Talking about the project, Akshay Pathak, Head at Pro Helvetia New Delhi says, “We at Pro Helvetia New Delhi are too overwhelmed with the response we have received. It only goes out to show how this global pandemic has further inspired artists in the region to create and share their art with the world.”

Pande's experiments with the infodemic led him to devise an interactive project called "WhatsApp-Free university". "WhatsApp university is a slur that is hurled at someone operating out of ignorance. My project is an antithesis to this notion of WhatsApp university. It wants people to check their own biases as a way of critical thinking," says Pande who has noticed more receptivity to objective, fact-based news in varying groups on WhatsApp and other social media platforms in the last few months.

By way of example, he mentions a recent WhatsApp forward of Arnab Goswami lashing out at opposition parties over India's GDP growth slump, where the contraction of 23.9 per cent was not as bad as countries like Singapore, Canada, the UK, the US, according to the news anchor. But Pande also noticed another related WhatsApp forward, equally popular, which pointed out tiny contextualizations like the numbers can't be compared because the scale has to be annual, not quarterly, and that GDP is not the only indicator of growth. Another instance was forwards around handling of Covid in Maharashtra, where people with clear-cut political sympathies grudgingly appreciated the good work of individuals from opposing parties. 

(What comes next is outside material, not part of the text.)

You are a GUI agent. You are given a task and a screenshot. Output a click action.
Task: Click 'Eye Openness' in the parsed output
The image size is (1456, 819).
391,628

"I want to take away the taint of ignorance and bias from WhatsApp in popular perception. This can be a thinking university. How do people take control of the platform rather than becoming critical of it," he says about WhatsApp-Free university project which seeks to encourage engagement with one's cognitive biases in tier-II and tier III cities in Maharashtra, a social setting Pande is more familiar with.

He will devise seven bi-lingual videos in Marathi and English as group experiments for the project. Some of these videos will explain contemporary infomedia-speak like echo chamber, algorithms, risk analysis, confirmation bias, etc., as WhatsApp forwards in social groups from smaller cities and towns in Maharashtra using local idioms in ways which are non-technical and jargon-free. Straight translations will be avoided. So, the word Echo Chamber in Marathi is explained as "getting caught up in a storm of similar ideas". Algorithm, which Pande believes needs to be talked about in a better way than writing 'algos' in Devanagari, is “social media technology rules". 

In his latest explanatory video, shared in batches, Pande explains the idea of bias and what it does in a social setting when people exchange information. WhatsApp forwards may seem new, challenge or confirm already existing biases, the video says using coloured pieces in an abstract representation.

"Biases inherently are not negative traits. It is a way in which our brains process information faster---information that I already have to process more information faster. When a barrage of information like memes and forwards are hit at us from every direction, we use more of that information to process new information faster rather than engage with content first-hand. That's when the relationship becomes problematic," says Pande who was surprised to see positive nods to this video from the older generation.

Some even asked for a list of organisations that bust myths and are into fact-checking. The video ends on a note that we have to learn to confront our biases and work on them. "That's the only way to exist in a very dense environment full of information," says Pande.